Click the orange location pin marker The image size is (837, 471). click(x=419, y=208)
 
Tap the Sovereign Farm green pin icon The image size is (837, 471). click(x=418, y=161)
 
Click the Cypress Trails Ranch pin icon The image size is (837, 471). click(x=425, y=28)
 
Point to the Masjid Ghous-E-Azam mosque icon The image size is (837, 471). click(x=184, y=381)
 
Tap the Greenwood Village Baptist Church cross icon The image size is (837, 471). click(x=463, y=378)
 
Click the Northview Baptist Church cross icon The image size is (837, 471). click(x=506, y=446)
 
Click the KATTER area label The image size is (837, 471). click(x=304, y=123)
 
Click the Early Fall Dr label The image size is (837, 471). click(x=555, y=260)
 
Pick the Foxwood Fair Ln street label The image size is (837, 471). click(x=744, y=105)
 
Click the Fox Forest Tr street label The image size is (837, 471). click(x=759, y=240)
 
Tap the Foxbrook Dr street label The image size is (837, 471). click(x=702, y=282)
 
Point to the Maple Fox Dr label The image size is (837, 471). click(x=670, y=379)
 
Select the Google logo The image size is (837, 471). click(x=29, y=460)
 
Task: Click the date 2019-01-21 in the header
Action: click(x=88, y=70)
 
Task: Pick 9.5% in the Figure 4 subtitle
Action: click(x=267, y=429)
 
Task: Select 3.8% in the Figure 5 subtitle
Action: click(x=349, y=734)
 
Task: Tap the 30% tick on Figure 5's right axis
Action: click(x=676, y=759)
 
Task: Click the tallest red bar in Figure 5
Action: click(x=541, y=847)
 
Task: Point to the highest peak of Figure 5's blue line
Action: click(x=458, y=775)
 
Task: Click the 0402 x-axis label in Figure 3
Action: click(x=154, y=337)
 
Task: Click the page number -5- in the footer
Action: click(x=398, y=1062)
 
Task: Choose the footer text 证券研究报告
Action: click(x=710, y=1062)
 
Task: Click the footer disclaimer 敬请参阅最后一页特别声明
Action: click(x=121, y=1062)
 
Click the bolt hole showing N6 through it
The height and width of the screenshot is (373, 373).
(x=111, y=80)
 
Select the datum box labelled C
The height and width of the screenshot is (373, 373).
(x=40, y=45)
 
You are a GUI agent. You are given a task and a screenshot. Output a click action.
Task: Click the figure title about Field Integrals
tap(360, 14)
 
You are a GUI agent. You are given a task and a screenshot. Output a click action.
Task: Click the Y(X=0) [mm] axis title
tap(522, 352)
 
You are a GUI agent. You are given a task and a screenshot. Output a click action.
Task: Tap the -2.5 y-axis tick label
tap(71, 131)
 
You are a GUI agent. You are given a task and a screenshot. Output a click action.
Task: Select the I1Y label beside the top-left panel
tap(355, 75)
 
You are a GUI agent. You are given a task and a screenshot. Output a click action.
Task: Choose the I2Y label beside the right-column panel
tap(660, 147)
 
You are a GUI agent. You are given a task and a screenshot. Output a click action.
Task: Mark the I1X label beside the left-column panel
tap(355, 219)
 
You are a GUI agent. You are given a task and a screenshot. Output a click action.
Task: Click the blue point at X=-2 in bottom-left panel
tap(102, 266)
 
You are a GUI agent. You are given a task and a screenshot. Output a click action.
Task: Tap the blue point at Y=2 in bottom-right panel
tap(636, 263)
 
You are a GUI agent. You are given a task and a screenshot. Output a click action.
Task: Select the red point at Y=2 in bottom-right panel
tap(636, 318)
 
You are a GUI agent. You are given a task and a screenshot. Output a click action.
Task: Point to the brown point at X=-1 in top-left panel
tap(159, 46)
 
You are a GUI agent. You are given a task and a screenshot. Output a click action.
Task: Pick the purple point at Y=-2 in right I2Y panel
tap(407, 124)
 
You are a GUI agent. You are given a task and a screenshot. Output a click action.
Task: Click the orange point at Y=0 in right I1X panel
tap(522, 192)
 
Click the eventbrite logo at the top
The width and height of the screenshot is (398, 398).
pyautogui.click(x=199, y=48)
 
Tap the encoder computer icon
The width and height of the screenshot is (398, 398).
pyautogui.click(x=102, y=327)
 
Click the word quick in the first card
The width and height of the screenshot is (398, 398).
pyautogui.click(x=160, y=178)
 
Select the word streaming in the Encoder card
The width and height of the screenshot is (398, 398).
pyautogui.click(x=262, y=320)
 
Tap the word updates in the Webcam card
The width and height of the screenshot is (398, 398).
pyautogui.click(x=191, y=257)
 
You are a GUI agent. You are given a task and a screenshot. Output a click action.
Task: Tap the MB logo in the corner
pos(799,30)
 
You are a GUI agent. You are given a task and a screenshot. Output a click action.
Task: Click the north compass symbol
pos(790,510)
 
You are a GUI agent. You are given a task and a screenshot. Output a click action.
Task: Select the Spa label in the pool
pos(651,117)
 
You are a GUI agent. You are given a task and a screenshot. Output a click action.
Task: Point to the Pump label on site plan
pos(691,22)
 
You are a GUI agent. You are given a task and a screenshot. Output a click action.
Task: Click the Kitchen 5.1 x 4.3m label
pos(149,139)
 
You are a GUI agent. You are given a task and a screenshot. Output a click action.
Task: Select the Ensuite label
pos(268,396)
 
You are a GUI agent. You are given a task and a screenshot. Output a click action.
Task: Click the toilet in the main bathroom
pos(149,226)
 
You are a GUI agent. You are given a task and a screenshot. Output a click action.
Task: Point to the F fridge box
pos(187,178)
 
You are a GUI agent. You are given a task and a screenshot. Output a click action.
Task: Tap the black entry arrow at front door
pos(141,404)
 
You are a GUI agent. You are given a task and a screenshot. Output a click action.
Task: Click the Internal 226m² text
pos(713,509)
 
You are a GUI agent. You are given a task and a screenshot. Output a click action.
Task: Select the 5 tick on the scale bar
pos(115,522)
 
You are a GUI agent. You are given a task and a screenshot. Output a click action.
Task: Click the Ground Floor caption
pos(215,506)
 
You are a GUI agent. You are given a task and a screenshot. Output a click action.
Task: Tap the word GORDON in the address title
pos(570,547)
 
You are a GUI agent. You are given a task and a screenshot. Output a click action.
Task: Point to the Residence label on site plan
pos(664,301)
_ _ _ _ _ _ _
### What the task requires
Convert the entries from the start through the line containing "Click the Cypress" into a JSON list of strings, one string per line, skipping blank lines.

### Worked answer
[
  "Click the orange location pin marker The image size is (837, 471). click(x=419, y=208)",
  "Tap the Sovereign Farm green pin icon The image size is (837, 471). click(x=418, y=161)",
  "Click the Cypress Trails Ranch pin icon The image size is (837, 471). click(x=425, y=28)"
]